-------- Data supplied --------

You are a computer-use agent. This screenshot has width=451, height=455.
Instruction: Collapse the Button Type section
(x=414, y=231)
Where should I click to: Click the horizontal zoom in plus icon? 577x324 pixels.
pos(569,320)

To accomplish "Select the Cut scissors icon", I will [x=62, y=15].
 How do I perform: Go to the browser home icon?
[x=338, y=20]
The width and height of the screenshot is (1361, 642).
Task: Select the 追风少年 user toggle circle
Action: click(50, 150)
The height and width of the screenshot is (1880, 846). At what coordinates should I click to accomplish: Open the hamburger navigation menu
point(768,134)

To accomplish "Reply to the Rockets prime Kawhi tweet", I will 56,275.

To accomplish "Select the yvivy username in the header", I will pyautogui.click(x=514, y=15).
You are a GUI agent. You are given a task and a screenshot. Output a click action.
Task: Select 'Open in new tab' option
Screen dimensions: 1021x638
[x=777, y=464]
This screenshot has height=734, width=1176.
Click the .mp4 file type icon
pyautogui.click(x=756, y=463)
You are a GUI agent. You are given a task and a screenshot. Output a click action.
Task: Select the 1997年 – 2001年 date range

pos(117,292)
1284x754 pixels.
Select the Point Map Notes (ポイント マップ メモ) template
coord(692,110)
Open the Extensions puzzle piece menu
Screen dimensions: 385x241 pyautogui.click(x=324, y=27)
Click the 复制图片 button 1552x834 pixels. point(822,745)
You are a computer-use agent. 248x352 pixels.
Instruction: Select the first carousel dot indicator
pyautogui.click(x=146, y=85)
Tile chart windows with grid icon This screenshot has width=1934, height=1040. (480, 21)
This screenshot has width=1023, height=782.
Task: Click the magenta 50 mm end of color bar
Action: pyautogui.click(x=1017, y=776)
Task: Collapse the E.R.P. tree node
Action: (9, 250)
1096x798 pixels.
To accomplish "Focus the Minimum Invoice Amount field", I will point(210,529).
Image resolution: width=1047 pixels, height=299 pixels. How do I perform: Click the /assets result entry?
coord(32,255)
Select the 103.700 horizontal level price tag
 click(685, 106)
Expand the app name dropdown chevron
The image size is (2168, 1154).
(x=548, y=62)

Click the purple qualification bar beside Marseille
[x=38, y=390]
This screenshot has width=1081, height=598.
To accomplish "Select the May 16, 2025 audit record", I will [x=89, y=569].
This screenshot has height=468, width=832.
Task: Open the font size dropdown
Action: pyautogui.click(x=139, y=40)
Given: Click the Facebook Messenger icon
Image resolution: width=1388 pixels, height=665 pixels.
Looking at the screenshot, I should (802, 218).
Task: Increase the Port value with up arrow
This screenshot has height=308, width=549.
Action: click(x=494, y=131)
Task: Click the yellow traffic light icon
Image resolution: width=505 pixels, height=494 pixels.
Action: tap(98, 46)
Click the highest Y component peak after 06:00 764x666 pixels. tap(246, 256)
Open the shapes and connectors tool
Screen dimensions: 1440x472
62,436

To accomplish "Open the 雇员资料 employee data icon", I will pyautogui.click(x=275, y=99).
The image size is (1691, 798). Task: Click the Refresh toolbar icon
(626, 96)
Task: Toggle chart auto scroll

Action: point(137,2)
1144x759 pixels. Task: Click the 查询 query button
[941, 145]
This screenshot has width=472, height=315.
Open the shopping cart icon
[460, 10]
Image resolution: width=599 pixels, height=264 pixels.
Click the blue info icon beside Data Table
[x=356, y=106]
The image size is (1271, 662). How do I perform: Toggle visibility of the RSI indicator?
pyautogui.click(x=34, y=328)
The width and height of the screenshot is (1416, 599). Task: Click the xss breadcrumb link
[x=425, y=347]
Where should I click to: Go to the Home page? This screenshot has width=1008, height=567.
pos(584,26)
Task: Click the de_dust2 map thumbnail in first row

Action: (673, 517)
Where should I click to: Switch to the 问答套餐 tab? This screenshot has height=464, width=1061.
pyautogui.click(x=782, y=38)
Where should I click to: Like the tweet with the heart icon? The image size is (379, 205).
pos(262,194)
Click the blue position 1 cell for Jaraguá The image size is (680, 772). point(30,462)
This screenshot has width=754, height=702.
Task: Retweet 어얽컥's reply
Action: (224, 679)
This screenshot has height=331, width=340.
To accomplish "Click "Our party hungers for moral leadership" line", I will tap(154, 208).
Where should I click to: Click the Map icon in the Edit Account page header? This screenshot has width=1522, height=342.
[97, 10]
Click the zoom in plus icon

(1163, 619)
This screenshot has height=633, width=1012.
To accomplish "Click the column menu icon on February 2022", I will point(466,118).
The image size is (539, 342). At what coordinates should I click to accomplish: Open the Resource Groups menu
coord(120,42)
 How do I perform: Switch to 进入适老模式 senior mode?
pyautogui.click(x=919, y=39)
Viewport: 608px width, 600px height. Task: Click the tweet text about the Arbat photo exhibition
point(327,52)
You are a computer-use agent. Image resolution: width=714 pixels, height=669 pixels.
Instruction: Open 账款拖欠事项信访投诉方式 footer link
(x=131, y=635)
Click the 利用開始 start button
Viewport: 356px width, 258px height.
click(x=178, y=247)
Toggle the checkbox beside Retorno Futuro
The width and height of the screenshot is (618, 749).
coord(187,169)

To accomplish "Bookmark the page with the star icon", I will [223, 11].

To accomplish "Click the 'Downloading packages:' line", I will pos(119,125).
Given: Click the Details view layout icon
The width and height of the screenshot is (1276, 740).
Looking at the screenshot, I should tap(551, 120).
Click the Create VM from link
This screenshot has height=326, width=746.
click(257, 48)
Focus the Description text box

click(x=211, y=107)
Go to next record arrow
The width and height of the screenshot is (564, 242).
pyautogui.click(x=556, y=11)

--------

Request
Rewrite every line above, swapping "GUI agent" for "desktop agent" wherever it occurs and changing nothing else.

Final answer
You are a computer-use agent. This screenshot has width=451, height=455.
Instruction: Collapse the Button Type section
(x=414, y=231)
Where should I click to: Click the horizontal zoom in plus icon? 577x324 pixels.
pos(569,320)

To accomplish "Select the Cut scissors icon", I will [x=62, y=15].
 How do I perform: Go to the browser home icon?
[x=338, y=20]
The width and height of the screenshot is (1361, 642).
Task: Select the 追风少年 user toggle circle
Action: click(50, 150)
The height and width of the screenshot is (1880, 846). At what coordinates should I click to accomplish: Open the hamburger navigation menu
point(768,134)

To accomplish "Reply to the Rockets prime Kawhi tweet", I will 56,275.

To accomplish "Select the yvivy username in the header", I will pyautogui.click(x=514, y=15).
You are a desktop agent. You are given a task and a screenshot. Output a click action.
Task: Select 'Open in new tab' option
Screen dimensions: 1021x638
[x=777, y=464]
This screenshot has height=734, width=1176.
Click the .mp4 file type icon
pyautogui.click(x=756, y=463)
You are a desktop agent. You are given a task and a screenshot. Output a click action.
Task: Select the 1997年 – 2001年 date range

pos(117,292)
1284x754 pixels.
Select the Point Map Notes (ポイント マップ メモ) template
coord(692,110)
Open the Extensions puzzle piece menu
Screen dimensions: 385x241 pyautogui.click(x=324, y=27)
Click the 复制图片 button 1552x834 pixels. point(822,745)
You are a computer-use agent. 248x352 pixels.
Instruction: Select the first carousel dot indicator
pyautogui.click(x=146, y=85)
Tile chart windows with grid icon This screenshot has width=1934, height=1040. (480, 21)
This screenshot has width=1023, height=782.
Task: Click the magenta 50 mm end of color bar
Action: pyautogui.click(x=1017, y=776)
Task: Collapse the E.R.P. tree node
Action: (9, 250)
1096x798 pixels.
To accomplish "Focus the Minimum Invoice Amount field", I will point(210,529).
Image resolution: width=1047 pixels, height=299 pixels. How do I perform: Click the /assets result entry?
coord(32,255)
Select the 103.700 horizontal level price tag
 click(685, 106)
Expand the app name dropdown chevron
The image size is (2168, 1154).
(x=548, y=62)

Click the purple qualification bar beside Marseille
[x=38, y=390]
This screenshot has width=1081, height=598.
To accomplish "Select the May 16, 2025 audit record", I will [x=89, y=569].
This screenshot has height=468, width=832.
Task: Open the font size dropdown
Action: pyautogui.click(x=139, y=40)
Given: Click the Facebook Messenger icon
Image resolution: width=1388 pixels, height=665 pixels.
Looking at the screenshot, I should (802, 218).
Task: Increase the Port value with up arrow
This screenshot has height=308, width=549.
Action: click(x=494, y=131)
Task: Click the yellow traffic light icon
Image resolution: width=505 pixels, height=494 pixels.
Action: tap(98, 46)
Click the highest Y component peak after 06:00 764x666 pixels. tap(246, 256)
Open the shapes and connectors tool
Screen dimensions: 1440x472
62,436

To accomplish "Open the 雇员资料 employee data icon", I will pyautogui.click(x=275, y=99).
The image size is (1691, 798). Task: Click the Refresh toolbar icon
(626, 96)
Task: Toggle chart auto scroll

Action: point(137,2)
1144x759 pixels. Task: Click the 查询 query button
[941, 145]
This screenshot has width=472, height=315.
Open the shopping cart icon
[460, 10]
Image resolution: width=599 pixels, height=264 pixels.
Click the blue info icon beside Data Table
[x=356, y=106]
The image size is (1271, 662). How do I perform: Toggle visibility of the RSI indicator?
pyautogui.click(x=34, y=328)
The width and height of the screenshot is (1416, 599). Task: Click the xss breadcrumb link
[x=425, y=347]
Where should I click to: Go to the Home page? This screenshot has width=1008, height=567.
pos(584,26)
Task: Click the de_dust2 map thumbnail in first row

Action: (673, 517)
Where should I click to: Switch to the 问答套餐 tab? This screenshot has height=464, width=1061.
pyautogui.click(x=782, y=38)
Where should I click to: Like the tweet with the heart icon? The image size is (379, 205).
pos(262,194)
Click the blue position 1 cell for Jaraguá The image size is (680, 772). point(30,462)
This screenshot has width=754, height=702.
Task: Retweet 어얽컥's reply
Action: (224, 679)
This screenshot has height=331, width=340.
To accomplish "Click "Our party hungers for moral leadership" line", I will tap(154, 208).
Where should I click to: Click the Map icon in the Edit Account page header? This screenshot has width=1522, height=342.
[97, 10]
Click the zoom in plus icon

(1163, 619)
This screenshot has height=633, width=1012.
To accomplish "Click the column menu icon on February 2022", I will point(466,118).
The image size is (539, 342). At what coordinates should I click to accomplish: Open the Resource Groups menu
coord(120,42)
 How do I perform: Switch to 进入适老模式 senior mode?
pyautogui.click(x=919, y=39)
Viewport: 608px width, 600px height. Task: Click the tweet text about the Arbat photo exhibition
point(327,52)
You are a computer-use agent. Image resolution: width=714 pixels, height=669 pixels.
Instruction: Open 账款拖欠事项信访投诉方式 footer link
(x=131, y=635)
Click the 利用開始 start button
Viewport: 356px width, 258px height.
click(x=178, y=247)
Toggle the checkbox beside Retorno Futuro
The width and height of the screenshot is (618, 749).
coord(187,169)

To accomplish "Bookmark the page with the star icon", I will [223, 11].

To accomplish "Click the 'Downloading packages:' line", I will pos(119,125).
Given: Click the Details view layout icon
The width and height of the screenshot is (1276, 740).
Looking at the screenshot, I should tap(551, 120).
Click the Create VM from link
This screenshot has height=326, width=746.
click(257, 48)
Focus the Description text box

click(x=211, y=107)
Go to next record arrow
The width and height of the screenshot is (564, 242).
pyautogui.click(x=556, y=11)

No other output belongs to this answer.